## TASK ITEM
Quote word for word from the line holding "Given: Select the Canine - Squad C cell" to the last line below, including both, and omit any pictures.

## SUPPLIED MATERIAL
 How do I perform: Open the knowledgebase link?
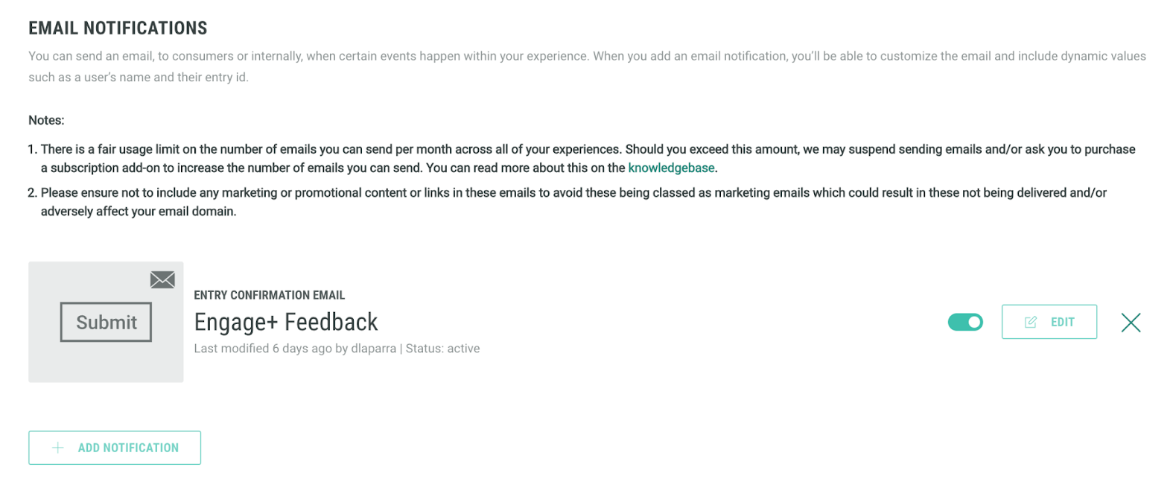(x=671, y=168)

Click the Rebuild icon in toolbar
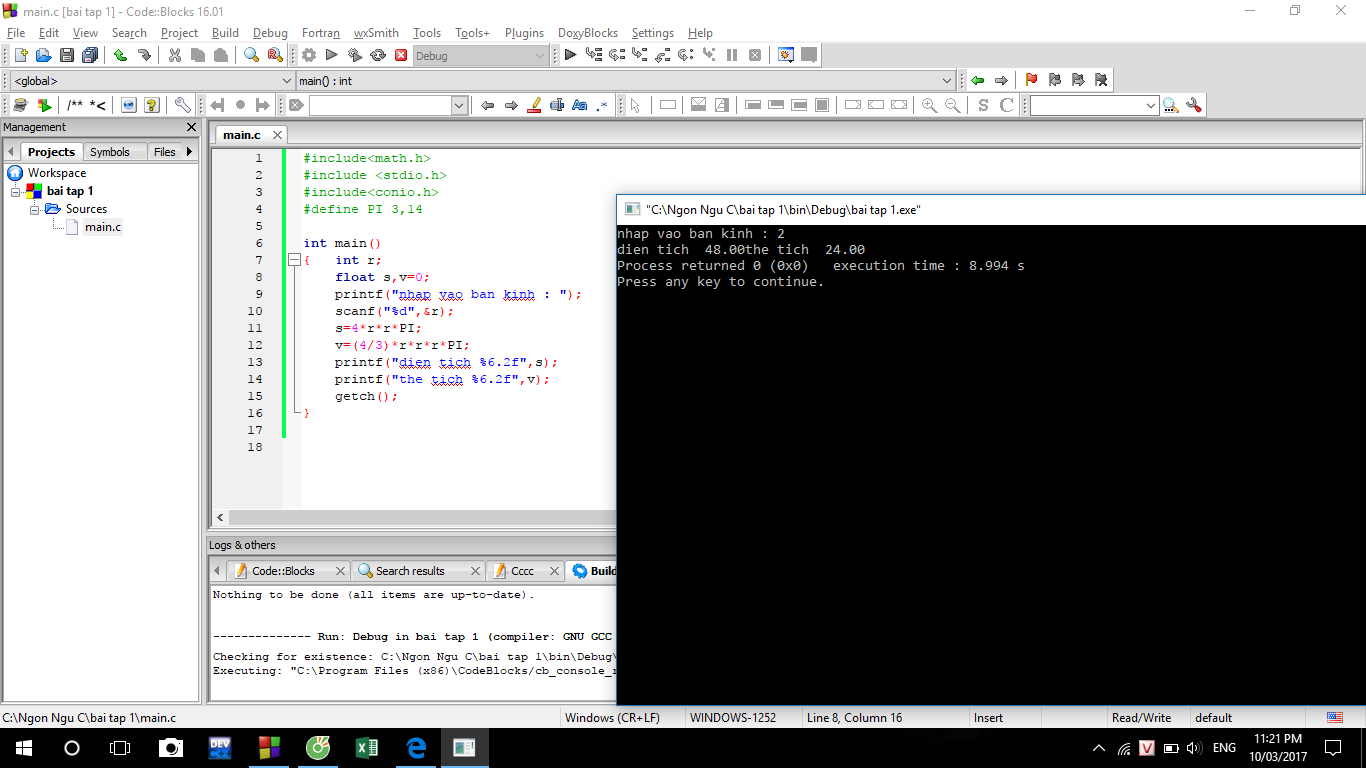pos(378,56)
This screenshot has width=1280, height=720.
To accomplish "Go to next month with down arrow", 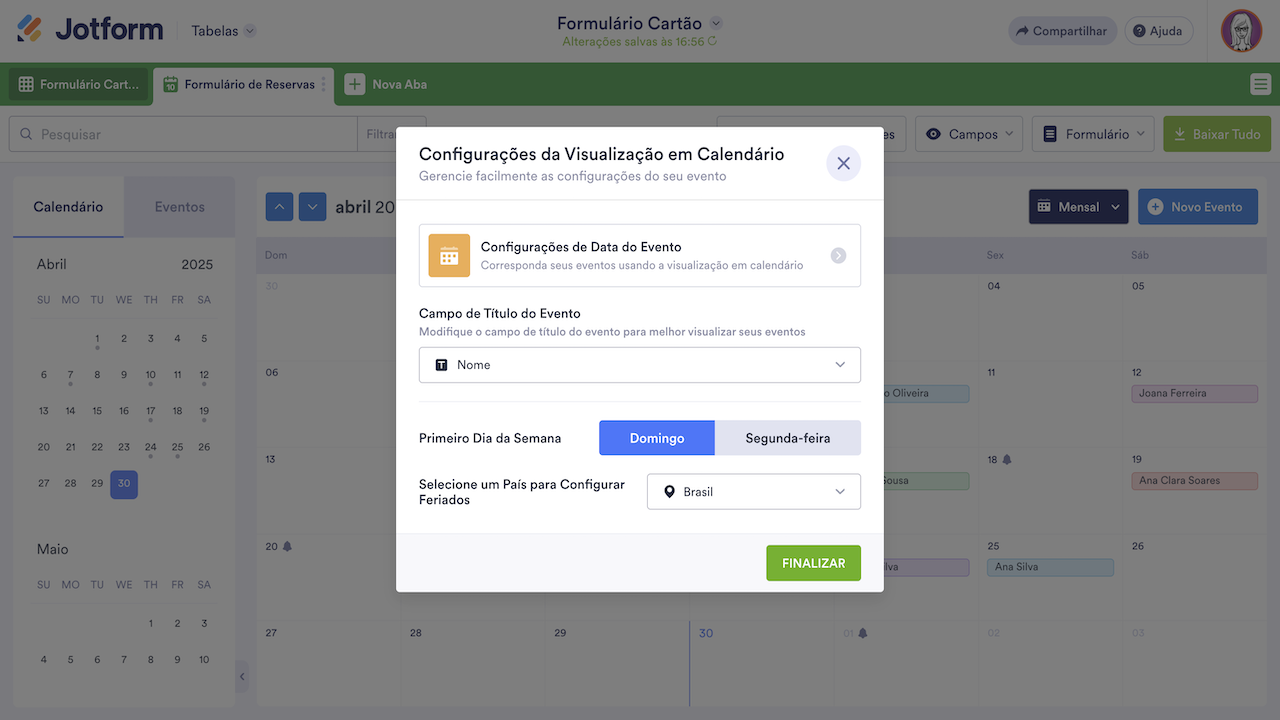I will 313,207.
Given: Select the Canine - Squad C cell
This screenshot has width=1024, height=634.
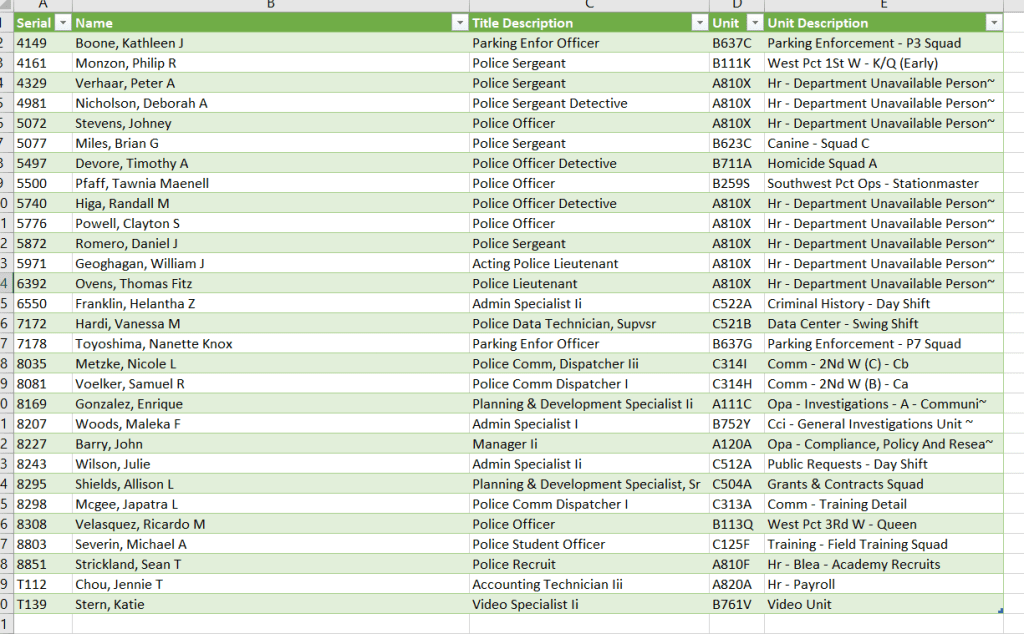Looking at the screenshot, I should (x=818, y=143).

## SOLUTION FOR THIS EXERCISE
Given: Select the Canine - Squad C cell
This screenshot has width=1024, height=634.
Looking at the screenshot, I should (x=818, y=143).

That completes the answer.